Patient #8 had three samples collected from different time points during MTC therapy that were used for in-depth analysis by whole-exome sequencing (WES) and whole transcriptome sequencing (RNA-Seq). Samples included a lymph node without evidence of MTC used as the germline sample, a primary MTC lesion taken before any TKI therapy, a prostate metastasis taken at disease progression on vandetanib (Metastasis 1), and a skin lesion taken after disease progression on cabozantinib (Metastasis 2). Molecular analysis on the longitudinal sample set demonstrated accumulation of whole-genome CN alterations and loss of heterozygosity throughout therapy at the DNA level (Fig. 4C and D). Notably, the primary MTC sample (Fig. 4F) and the prostate metastasis (Fig. 4G) were separate samples taken from different regions of the same tumors used in the panel sequencing (case 2 and 10, respectively). Additional computationally predicted deleterious, driving, and cancer-implicated mutations were not found in the whole-exome data compared with the panel sequencing. Representative IHC, CN alterations, and B-allele frequency plots are shown in Fig. 4E–H. The SMARCA4 p.Leu783Arg somatic mutation found in case 10 was also found in the WES data from metastasis one. Furthermore, copy neutral, loss of heterozygosity was observed on chr5, chr8, chr13, and chr19 in both metastasis one and metastasis two (Fig. 4G and H). Metastasis two was noted to have an RB1 p.Val654fs somatic mutation. Together, these data verified the chromosomal gains and loss as demonstrated by the targeted panel-sequencing results.

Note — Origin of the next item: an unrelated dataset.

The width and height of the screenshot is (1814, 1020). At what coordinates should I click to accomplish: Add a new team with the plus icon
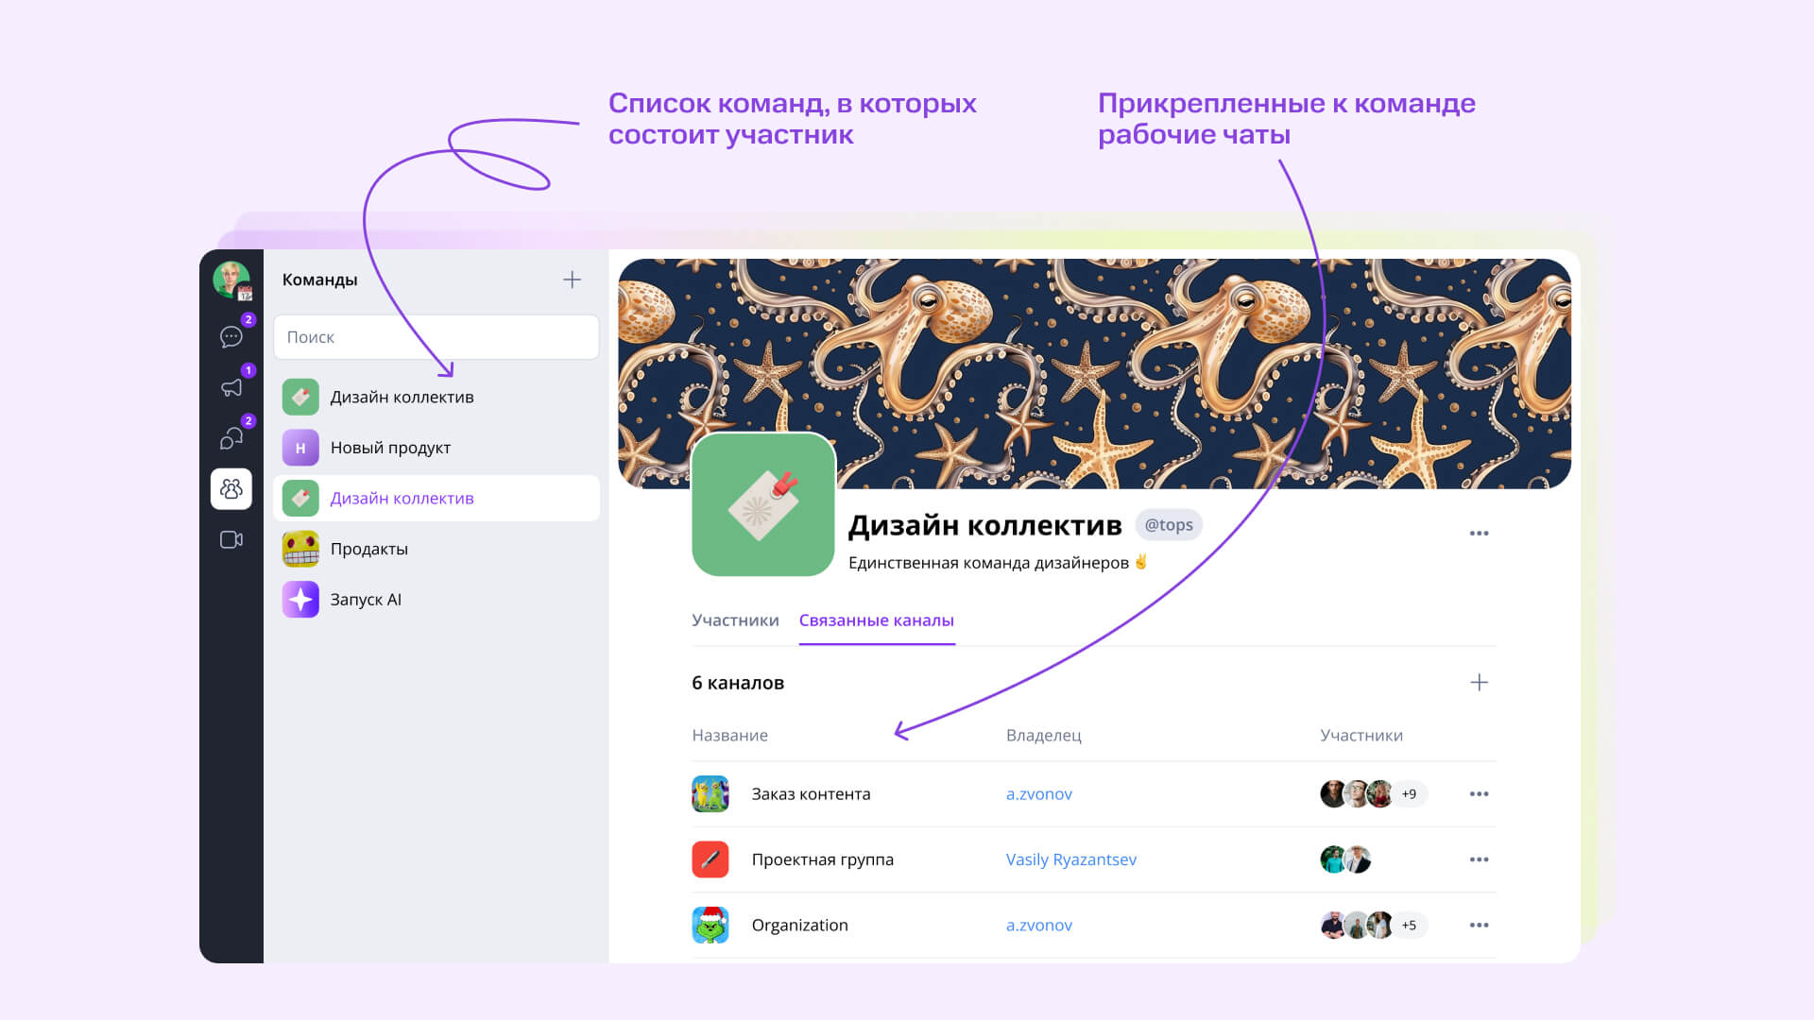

Analysis of the full transcriptome identified 54 genes meeting computational cutoffs (false discovery rate < 0.05, P < 0.01) as the most differentially expressed in biopsies from different points during therapy (Fig. 5A). An increase in the RET proto-oncogene was observed across time points. We examined the normalized RNA expression of other genes known to be related to RET and observed an increase in RNA expression of FLT4, coding for the VEGFR (VEGFR3) protein, and EGFR in the metastasis (Fig. 5B). We compared the RNA expression with CN changes to determine whether the transcript changes were associated with genomic changes. RET (r2 = 0.985) and EGFR (r2 = 0.948) expression correlated with CN changes (Fig. 5C). FLT4 had an increase RNA expression independent of DNA CN changes (Fig. 5C). Furthermore, we noted an increase in transcription across cell-cycle genes when comparing the samples longitudinally from primary MTC, to metastasis one, to metastasis two (Supplementary Fig. S5).

Figure 5.

Gene expression changes across longitudinal biopsy specimens. A, Gene expression heat map of the 54 most differentially expressed transcripts. Expression levels are colored based on Z-scores across individual genes. Genes are grouped by unsupervised k-means clustering. B, Normalized expression of RET-family genes by RNA-seq. C, Correlation of RET-family genes between RNA-seq and DNA CN across longitudinal biopsies. D, Model of disease progression in patient #8 (male, best response SD) despite vandetanib and cabozantinib therapy.

Figure 5.

Gene expression changes across longitudinal biopsy specimens. A, Gene expression heat map of the 54 most differentially expressed transcripts. Expression levels are colored based on Z-scores across individual genes. Genes are grouped by unsupervised k-means clustering. B, Normalized expression of RET-family genes by RNA-seq. C, Correlation of RET-family genes between RNA-seq and DNA CN across longitudinal biopsies. D, Model of disease progression in patient #8 (male, best response SD) despite vandetanib and cabozantinib therapy.

Close modal

Long-term, continuous treatment with TKIs is beneficial in patients with advanced MTC. In this updated analysis, vandetanib was well tolerated and resulted in durable responses in pediatric patients with hereditary, metastatic MTC, with 7 of 17 patients maintaining PR or SD for median follow up over 5 years. Our study represents the largest prospectively followed cohort of patients with MEN2B and MTC and is consistent with other case reports and population-based studies characterizing the outcomes and lifespan of patients with MEN2B (31, 32).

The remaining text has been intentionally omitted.